• **Pixel coordinate grounding data**:
- Opening Delimiter -
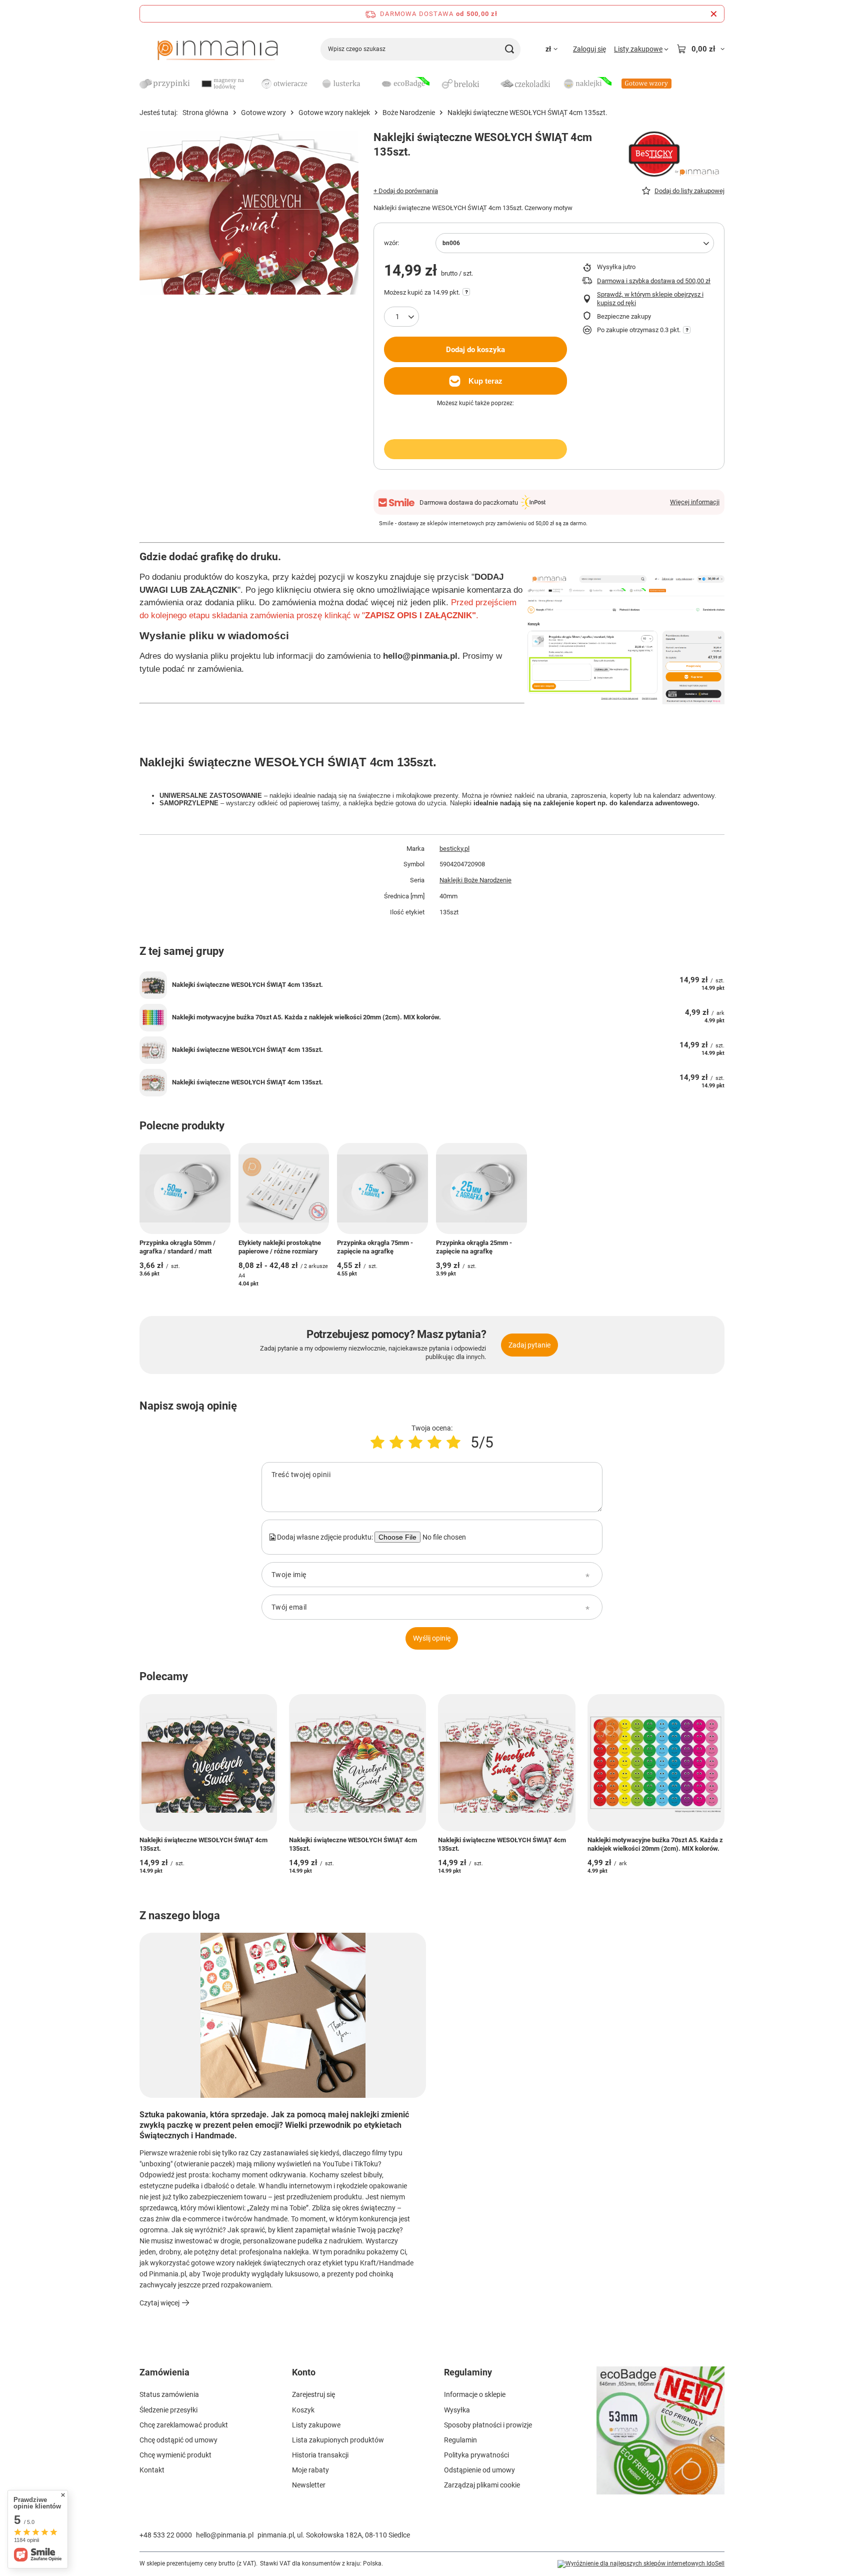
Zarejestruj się (313, 2394)
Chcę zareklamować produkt (184, 2425)
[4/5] (435, 1442)
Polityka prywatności (476, 2455)
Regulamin (460, 2440)
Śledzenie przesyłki (169, 2410)
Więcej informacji (695, 502)
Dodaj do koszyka (475, 349)
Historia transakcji (320, 2455)
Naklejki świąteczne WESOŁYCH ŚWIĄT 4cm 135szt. (247, 984)
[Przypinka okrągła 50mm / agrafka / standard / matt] (185, 1188)
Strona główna (205, 113)
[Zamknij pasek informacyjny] (713, 14)
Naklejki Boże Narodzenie (476, 880)
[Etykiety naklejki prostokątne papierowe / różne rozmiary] (284, 1188)
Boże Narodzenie (408, 113)
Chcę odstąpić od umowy (179, 2440)
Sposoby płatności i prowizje (488, 2425)
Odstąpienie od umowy (479, 2470)
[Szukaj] (509, 49)
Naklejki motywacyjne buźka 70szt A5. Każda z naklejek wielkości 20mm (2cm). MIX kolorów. (306, 1017)
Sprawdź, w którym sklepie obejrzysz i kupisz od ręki (650, 299)
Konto (304, 2372)
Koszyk (303, 2410)
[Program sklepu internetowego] (641, 2564)
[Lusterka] (344, 85)
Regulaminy (468, 2372)
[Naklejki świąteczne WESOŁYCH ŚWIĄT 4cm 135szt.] (153, 985)
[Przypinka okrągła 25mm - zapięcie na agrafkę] (481, 1188)
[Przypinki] (164, 85)
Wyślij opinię (431, 1638)
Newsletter (309, 2485)
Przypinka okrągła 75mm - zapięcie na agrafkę (375, 1247)
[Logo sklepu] (218, 49)
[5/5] (453, 1442)
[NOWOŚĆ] (660, 2436)
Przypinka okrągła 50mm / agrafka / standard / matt (178, 1247)
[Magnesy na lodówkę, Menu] (254, 83)
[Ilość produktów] (401, 317)
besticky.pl (455, 848)
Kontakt (152, 2470)
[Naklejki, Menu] (616, 83)
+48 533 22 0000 (166, 2535)
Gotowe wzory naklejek (334, 113)
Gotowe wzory (263, 113)
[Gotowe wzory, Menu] (676, 83)
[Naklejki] (586, 85)
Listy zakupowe (316, 2425)
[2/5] (397, 1442)
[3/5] (415, 1442)
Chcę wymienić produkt (176, 2455)
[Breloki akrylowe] (464, 85)
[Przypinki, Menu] (194, 83)
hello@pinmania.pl (225, 2535)
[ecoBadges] (404, 85)
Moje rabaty (310, 2470)
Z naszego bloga (180, 1915)
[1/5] (377, 1442)
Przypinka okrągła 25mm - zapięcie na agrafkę (474, 1247)
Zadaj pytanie (529, 1345)
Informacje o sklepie (475, 2394)
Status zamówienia (169, 2394)
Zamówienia (165, 2372)
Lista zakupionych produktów (338, 2440)
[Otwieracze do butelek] (284, 85)
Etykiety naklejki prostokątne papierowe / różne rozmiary (279, 1247)
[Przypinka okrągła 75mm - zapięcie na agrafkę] (382, 1188)
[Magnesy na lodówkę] (224, 85)
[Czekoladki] (525, 84)
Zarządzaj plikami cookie (482, 2485)
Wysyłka (457, 2410)
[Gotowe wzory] (646, 84)
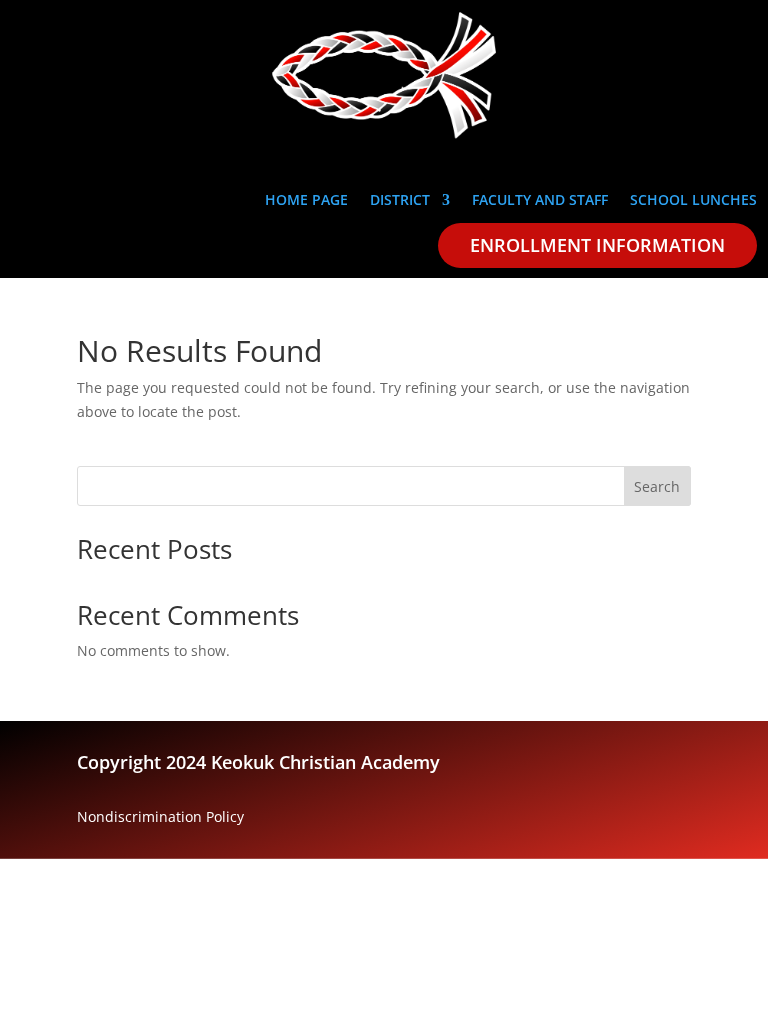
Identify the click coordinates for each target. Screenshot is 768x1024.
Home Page (306, 201)
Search (657, 486)
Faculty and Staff (540, 201)
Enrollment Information (597, 245)
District (400, 201)
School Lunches (693, 201)
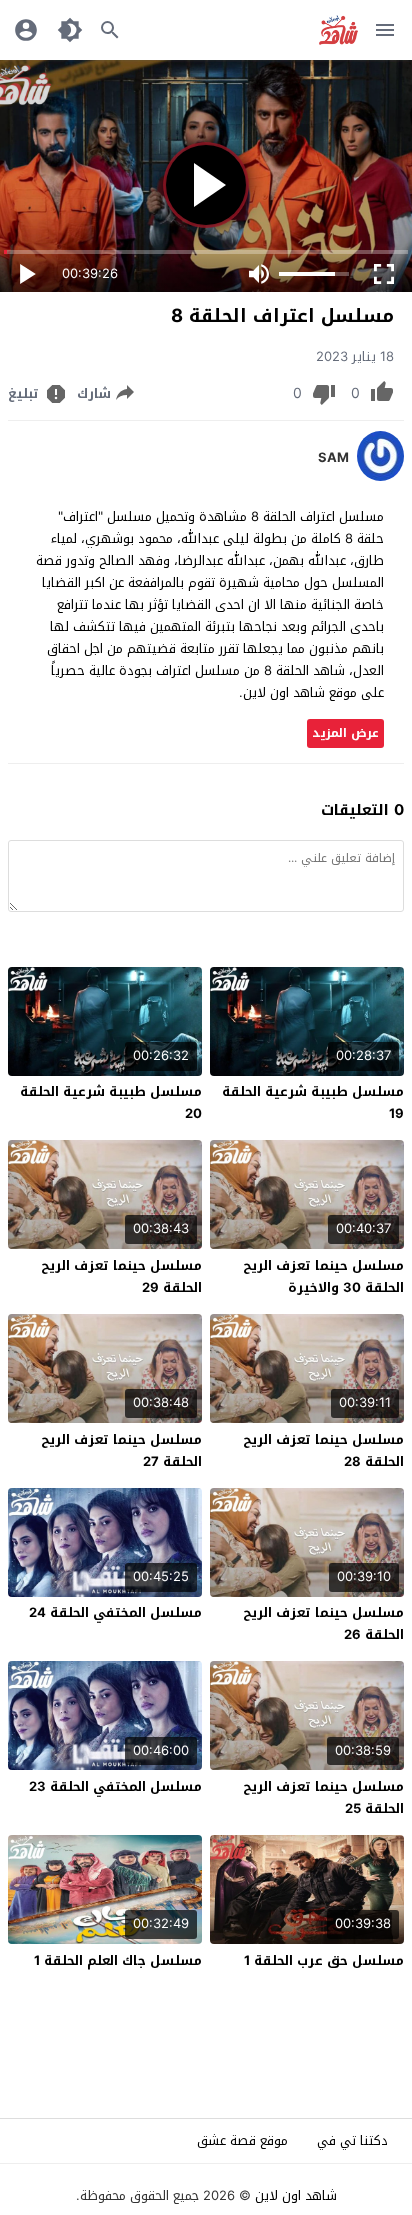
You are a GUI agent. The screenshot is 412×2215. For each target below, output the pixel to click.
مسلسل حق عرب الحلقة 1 (324, 1960)
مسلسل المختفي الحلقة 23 (115, 1786)
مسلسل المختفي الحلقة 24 (115, 1612)
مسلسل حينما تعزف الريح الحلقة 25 (323, 1797)
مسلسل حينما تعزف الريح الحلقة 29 (121, 1276)
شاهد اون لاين (296, 2195)
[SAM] (380, 476)
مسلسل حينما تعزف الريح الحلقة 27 (121, 1450)
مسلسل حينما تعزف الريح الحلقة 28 (323, 1450)
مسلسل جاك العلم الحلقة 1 (118, 1960)
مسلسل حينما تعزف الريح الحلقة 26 (323, 1623)
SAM (333, 458)
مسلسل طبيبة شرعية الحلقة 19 (313, 1102)
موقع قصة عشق (242, 2140)
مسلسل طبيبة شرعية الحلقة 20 (111, 1102)
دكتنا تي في (352, 2140)
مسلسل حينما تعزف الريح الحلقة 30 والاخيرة (323, 1276)
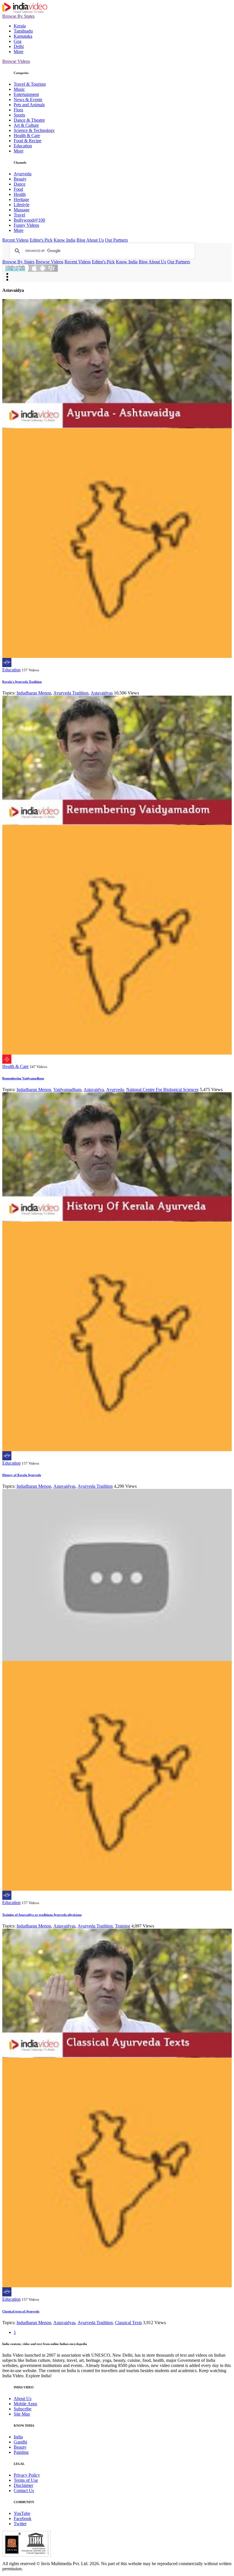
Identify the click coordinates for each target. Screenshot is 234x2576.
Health (20, 194)
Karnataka (23, 36)
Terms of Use (26, 2480)
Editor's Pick (41, 240)
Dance (19, 184)
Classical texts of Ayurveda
- Closing Delimiter -
• **Task to complete**: Every line of the entries above that holds "różne" should be copied out.

• **Written response**:
[Etykiety naklejki prostokątne papierowe / różne rozmiary] (284, 1188)
Etykiety naklejki prostokątne papierowe / różne rozmiary (279, 1247)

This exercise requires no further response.